_Aim of the exercise_: Go through the entries below. Copy each line in which "button" appears.
┄┄┄┄┄┄┄┄┄┄
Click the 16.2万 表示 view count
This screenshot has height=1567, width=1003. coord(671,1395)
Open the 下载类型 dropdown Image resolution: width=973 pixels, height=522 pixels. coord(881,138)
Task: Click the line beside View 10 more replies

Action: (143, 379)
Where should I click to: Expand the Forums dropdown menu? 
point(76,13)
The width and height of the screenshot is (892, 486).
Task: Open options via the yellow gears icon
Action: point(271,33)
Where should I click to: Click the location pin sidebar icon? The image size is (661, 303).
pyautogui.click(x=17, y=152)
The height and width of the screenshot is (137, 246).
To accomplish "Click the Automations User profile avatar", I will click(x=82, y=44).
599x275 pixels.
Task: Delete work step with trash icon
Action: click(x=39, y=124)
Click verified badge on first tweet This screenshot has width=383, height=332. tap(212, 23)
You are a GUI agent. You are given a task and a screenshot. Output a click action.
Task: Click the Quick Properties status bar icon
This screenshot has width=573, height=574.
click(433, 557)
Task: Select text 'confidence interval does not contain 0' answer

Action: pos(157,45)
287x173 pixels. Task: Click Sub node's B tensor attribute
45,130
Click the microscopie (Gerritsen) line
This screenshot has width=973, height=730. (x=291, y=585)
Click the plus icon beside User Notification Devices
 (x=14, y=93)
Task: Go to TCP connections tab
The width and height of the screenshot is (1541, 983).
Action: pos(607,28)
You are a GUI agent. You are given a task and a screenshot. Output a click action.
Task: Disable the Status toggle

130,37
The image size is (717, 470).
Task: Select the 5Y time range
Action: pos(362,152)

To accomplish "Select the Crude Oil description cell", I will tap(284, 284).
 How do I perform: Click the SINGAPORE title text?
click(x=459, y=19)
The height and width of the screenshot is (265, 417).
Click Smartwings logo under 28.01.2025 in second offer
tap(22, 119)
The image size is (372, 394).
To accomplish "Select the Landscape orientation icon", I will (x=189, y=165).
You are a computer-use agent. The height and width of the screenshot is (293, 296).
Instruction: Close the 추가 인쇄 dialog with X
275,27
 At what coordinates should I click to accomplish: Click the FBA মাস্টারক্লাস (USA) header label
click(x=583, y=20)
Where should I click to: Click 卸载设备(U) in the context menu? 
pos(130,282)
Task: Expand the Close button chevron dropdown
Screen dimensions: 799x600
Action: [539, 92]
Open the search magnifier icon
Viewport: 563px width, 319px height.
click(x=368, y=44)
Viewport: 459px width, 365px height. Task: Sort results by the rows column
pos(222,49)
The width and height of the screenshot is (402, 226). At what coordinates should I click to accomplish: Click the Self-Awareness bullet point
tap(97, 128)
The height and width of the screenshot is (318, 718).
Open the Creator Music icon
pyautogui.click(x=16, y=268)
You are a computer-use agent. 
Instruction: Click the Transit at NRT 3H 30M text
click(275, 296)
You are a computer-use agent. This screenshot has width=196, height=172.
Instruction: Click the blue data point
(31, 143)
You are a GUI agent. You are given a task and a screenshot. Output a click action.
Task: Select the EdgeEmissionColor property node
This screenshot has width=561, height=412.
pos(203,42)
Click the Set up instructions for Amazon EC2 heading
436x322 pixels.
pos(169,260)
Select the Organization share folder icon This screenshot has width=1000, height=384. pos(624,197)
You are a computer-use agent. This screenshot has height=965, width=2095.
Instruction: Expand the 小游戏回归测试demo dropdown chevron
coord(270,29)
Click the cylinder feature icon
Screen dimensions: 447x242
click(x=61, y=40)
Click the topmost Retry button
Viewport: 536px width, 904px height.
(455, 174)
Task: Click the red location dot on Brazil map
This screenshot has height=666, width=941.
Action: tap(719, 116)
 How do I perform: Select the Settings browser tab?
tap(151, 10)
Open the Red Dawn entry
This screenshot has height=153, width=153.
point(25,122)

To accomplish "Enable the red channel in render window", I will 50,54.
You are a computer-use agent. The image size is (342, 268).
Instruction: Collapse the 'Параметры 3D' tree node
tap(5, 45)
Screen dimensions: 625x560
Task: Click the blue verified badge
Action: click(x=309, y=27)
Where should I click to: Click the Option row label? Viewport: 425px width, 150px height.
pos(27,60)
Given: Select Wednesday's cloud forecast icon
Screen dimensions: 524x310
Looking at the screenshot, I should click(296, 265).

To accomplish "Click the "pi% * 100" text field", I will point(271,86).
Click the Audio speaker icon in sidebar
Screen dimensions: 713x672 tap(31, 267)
┄┄┄┄┄┄┄┄┄┄
_Reply to the task_:
Task: Expand the Close button chevron dropdown
Click the topmost Retry button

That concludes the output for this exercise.